ARTURO, EN EL ADOQUÍN



La caliente tarde cae sobre la calle y los adoquines brillan esperando que el hierro de las ruedas de los carros los martillee de nuevo. Los golpes de brisa los aprovechan las golondrinas y vencejos para sus idas y venidas gritando sus prisas. Alguna voz se oye lejana de los que salen de sus casas, donde refrescaban refugio entre los muros y oscuridades. El sueño de una mala siesta puede romper con el tiempo. El viejo puede creer que aún no está cerca su hora y el joven pude confundir su disposición y aparente lucidez con la madurez encontrada de improviso. Uno y otro no pueden asegurar el tiempo en el que viven cuando la luz del sol acuchilla con fuego el horizonte rompiendo toda la capacidad de decidir con un embotamiento de imposible superación.
Poco a poco van cayendo las cadenas del infernal y espeso aire que cuece el día en la ciudad vencida. Una brisa fresca va enfriando lentamente todo y acelerando la vida de los vecinos. Los ojos empiezan a abrir las pupilas y las flores del dondiego comienzan a abrir con el anochecer. Nadie se extraña ya de este ritual ancestral de agosto cuando llega a la Mancha. Las campanas de la catedral, a lo lejos, marcan una vez más las rutinas de los fieles que así no se sienten perdidos en su confusión. Los perros ya no ladran. Los coches los hicieron callar. Solo lo hacen cuando se sienten solos en la frescura de un chalet, entre los árboles que les hacer recordar tiempos pasados. La memoria de los antepasados también les hace hablar a ellos.

Se levantan persianas y en el horizonte ya alumbra Arturo. Mi padre me dice al oído que es el mismo astro que veía en Huelva a la caída del sol por las marismas del Odiel. Arturo ve desde lejos, con su grandiosa extensión, cómo nosotros creemos en que somos el eje del mundo.

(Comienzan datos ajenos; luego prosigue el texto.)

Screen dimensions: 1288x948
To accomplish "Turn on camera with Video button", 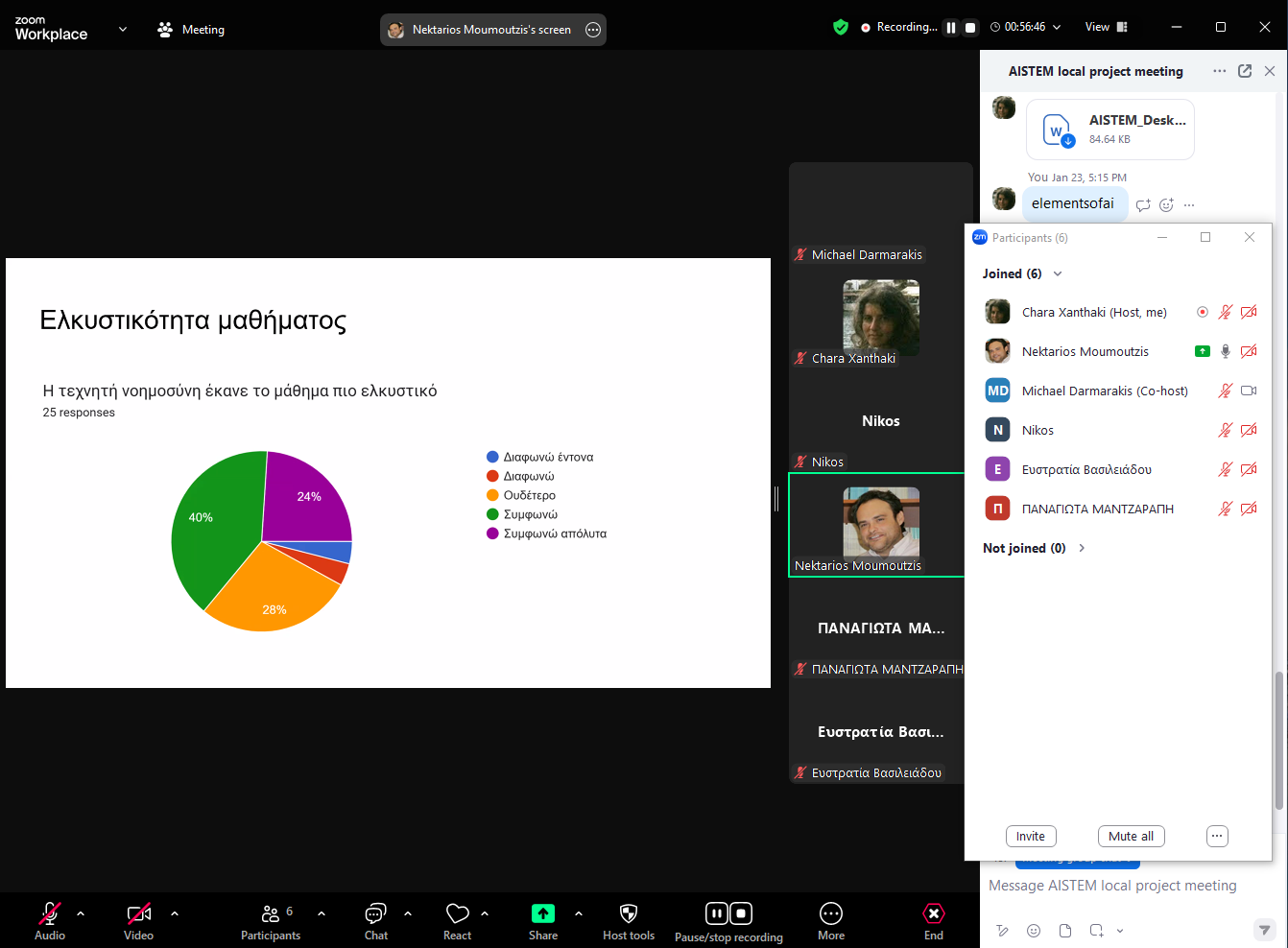I will coord(138,913).
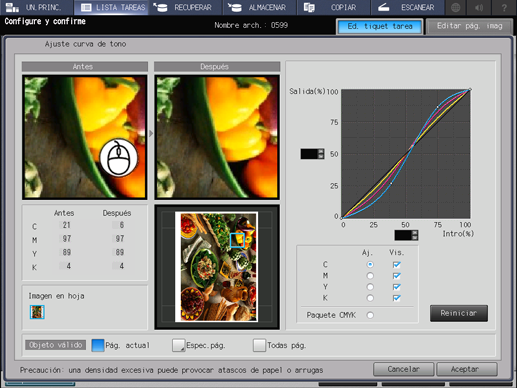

Yo también lo creo a veces y sospecho que todos lo creemos. Al fin y al cabo no hacemos más que abrir los ojos por la mañana y todo aparece en torno nuestro y la función vuelve a empezar.

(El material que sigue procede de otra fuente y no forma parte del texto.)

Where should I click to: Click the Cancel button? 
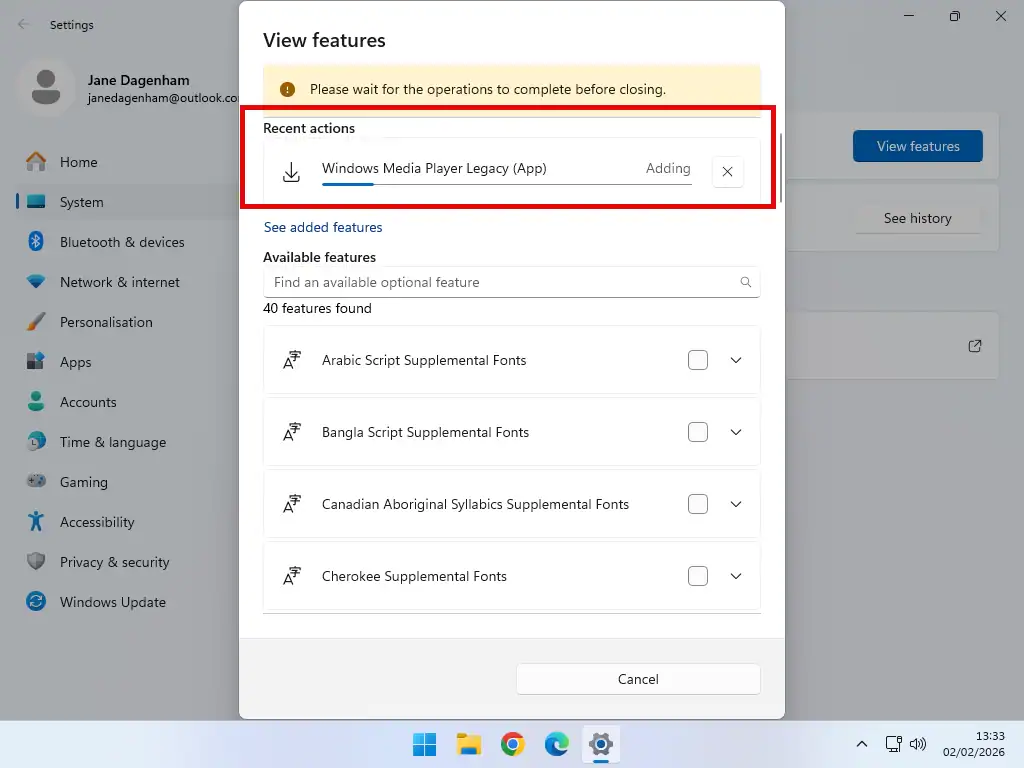point(637,679)
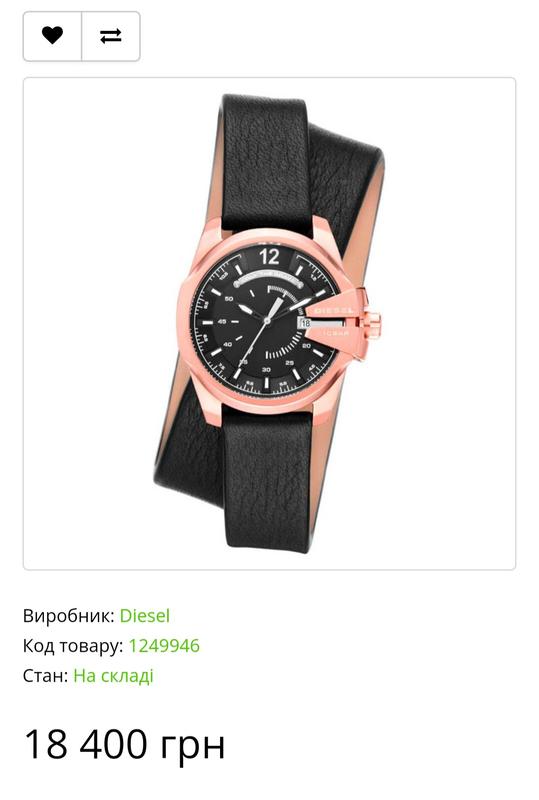Select the product code 1249946

tap(164, 646)
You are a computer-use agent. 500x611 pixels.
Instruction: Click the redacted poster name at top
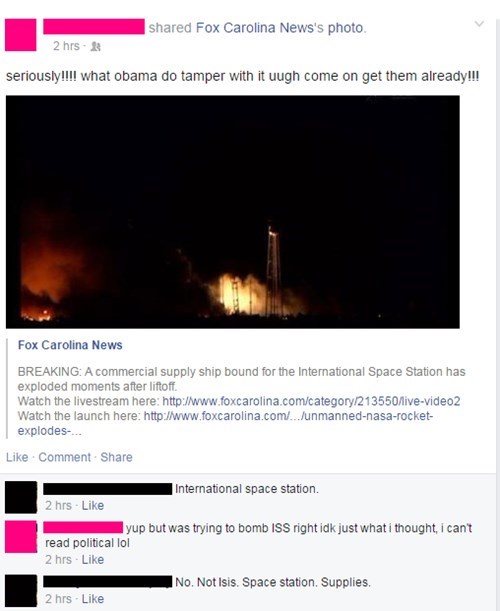(94, 26)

Mi padre me acaricia la cabeza y me mira, sabiendo que yo nunca conoceré lo que él piensa de todo. Lo cierto es que mi padre piensa y yo también. Son nuestros ojos los que se mueven por ello. La luz del sol se quedó entre los párpados para dar luz al interior. Arturo está a la cola de la Osa Mayor. Y la polar que nos apunta al norte aparece después cuando solo un pabilo de sol agoniza en la tierra. Arturo es 22 veces el Sol; y 22 veces que esconde en la lejanía aparentando así que no es nada apenas. Mi padre, decía cosas y yo las memoricé para decírselas a mis hijos. La respiración de mi padre la siento en la tarde caliente de este mes de agosto que vino con sus hábitos y costumbres, con el olor de paja caliente, de madreselvas y dondiegos con la humedad de la noche. Arturo titila con fuerza en la constelación del Boyero. Detrás de él están los días de agosto que han pasado y delante los que han de pasar.
En un adoquín, en la calle, lejos de las pisadas de los vecinos, la luz de Arturo se refleja en silencio, marcando los segundos mudos de la noche. Hacen la espera del sol que ha de aparecer por el alba, volviendo con su fuego a esconderlo. Mañana, el año próximo, siempre, el fuego de agosto calentará en un adoquín donde se mira Arturo.